▶ _DOCUMENT SECTION_:
YouTube will rely on its automated content moderation systems during the COVID-19 outbreak
More videos will be mistakenly removed than usualBy Cohen Coberly
What just happened? The coronavirus (COVID-19) pandemic is hitting the tech industry pretty hard, but those that can work from home have been mostly spared from its worst effects. Unfortunately, it seems YouTube creators might not be in that group for much longer: Google announced today that it will be relying more heavily on its automated content moderation systems until COVID-19 fizzles out.
That may not seem like much of a problem, but YouTubers have already been struggling to cope with the platform's often-unpredictable AI moderation systems for years. These systems will demonetize, block, age-restrict, or otherwise hinder the success of videos for seemingly arbitrary reasons at times. As you can imagine, that's a less-than-ideal situation for those who rely on the site to earn a living.
Regardless, for better or worse, those systems will continue to become more prevalent over the coming months. In a series of tweets and a blog post, Google claims that because there are now fewer human reviewers available to look over content and appeals, it has no choice but to rely on AI-based alternatives.

▶ _INPUT DATA_:
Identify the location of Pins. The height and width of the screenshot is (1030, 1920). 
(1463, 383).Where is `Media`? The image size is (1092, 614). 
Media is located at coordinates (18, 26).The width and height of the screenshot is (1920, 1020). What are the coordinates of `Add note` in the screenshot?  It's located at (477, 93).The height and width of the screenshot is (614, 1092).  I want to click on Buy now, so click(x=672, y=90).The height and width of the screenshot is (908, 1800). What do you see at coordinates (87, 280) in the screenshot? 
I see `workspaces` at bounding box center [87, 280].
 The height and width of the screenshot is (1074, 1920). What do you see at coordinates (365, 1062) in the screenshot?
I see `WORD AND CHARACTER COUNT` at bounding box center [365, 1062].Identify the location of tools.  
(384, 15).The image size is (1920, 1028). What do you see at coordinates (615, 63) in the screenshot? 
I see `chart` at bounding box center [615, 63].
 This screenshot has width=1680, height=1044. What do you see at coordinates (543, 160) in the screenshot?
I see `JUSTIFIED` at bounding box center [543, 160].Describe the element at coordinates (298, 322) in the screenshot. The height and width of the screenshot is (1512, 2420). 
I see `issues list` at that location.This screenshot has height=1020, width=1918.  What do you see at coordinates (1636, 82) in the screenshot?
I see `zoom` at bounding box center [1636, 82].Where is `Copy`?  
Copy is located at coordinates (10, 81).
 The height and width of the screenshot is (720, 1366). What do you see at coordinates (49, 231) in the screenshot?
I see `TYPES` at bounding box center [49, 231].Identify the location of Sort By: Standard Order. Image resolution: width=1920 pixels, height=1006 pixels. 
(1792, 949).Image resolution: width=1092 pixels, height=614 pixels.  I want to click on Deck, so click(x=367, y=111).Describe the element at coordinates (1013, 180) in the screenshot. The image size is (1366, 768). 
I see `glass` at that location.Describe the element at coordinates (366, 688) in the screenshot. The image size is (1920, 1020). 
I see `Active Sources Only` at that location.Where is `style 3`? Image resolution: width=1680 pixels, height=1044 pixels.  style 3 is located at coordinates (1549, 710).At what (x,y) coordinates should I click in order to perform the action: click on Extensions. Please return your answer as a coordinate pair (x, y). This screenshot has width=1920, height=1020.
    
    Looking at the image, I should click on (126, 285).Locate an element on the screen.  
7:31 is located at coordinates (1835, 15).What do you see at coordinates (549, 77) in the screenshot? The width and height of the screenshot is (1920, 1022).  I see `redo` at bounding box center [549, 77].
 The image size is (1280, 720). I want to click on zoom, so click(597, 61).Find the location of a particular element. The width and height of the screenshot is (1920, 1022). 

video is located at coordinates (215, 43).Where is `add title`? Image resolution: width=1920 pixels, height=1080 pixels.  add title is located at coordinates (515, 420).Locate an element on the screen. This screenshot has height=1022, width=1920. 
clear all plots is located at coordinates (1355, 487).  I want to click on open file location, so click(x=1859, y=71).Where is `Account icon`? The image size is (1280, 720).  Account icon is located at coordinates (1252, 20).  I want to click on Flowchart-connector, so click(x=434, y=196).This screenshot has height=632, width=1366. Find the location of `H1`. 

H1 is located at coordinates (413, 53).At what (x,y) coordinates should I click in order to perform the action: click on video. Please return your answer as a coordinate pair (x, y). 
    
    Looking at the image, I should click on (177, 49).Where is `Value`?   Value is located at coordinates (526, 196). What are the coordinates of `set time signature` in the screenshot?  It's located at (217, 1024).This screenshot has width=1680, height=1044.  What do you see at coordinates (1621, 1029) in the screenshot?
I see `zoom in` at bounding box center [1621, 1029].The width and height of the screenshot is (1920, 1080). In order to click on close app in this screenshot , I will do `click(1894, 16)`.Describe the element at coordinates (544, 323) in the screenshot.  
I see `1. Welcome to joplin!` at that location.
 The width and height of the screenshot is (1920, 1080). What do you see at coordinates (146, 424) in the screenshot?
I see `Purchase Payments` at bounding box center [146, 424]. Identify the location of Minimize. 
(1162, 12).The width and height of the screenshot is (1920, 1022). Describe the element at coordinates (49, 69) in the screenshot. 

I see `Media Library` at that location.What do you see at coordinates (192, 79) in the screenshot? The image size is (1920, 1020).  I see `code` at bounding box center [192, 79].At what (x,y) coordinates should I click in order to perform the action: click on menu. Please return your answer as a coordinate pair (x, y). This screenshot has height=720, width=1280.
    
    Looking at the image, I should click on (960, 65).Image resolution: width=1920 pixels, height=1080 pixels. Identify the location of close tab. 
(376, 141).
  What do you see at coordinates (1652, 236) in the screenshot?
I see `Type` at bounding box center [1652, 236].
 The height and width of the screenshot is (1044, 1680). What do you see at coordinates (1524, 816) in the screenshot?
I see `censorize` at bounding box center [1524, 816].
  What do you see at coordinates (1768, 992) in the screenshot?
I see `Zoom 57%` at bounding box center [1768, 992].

▶ _TASK STATEMENT_:
Answer these questions from the YouTube moderation article:
1. Which four things does the article say the AI moderation systems sometimes do to videos?
2. Through what channels did Google make its claim about relying on AI-based alternatives?
3. What reason does Google give for having no choice but to use AI-based alternatives?

▶ _EXERCISE ANSWER_:
1. They demonetize, block, age-restrict, or otherwise hinder the success of videos.
2. A series of tweets and a blog post.
3. Fewer human reviewers are now available to look over content and appeals.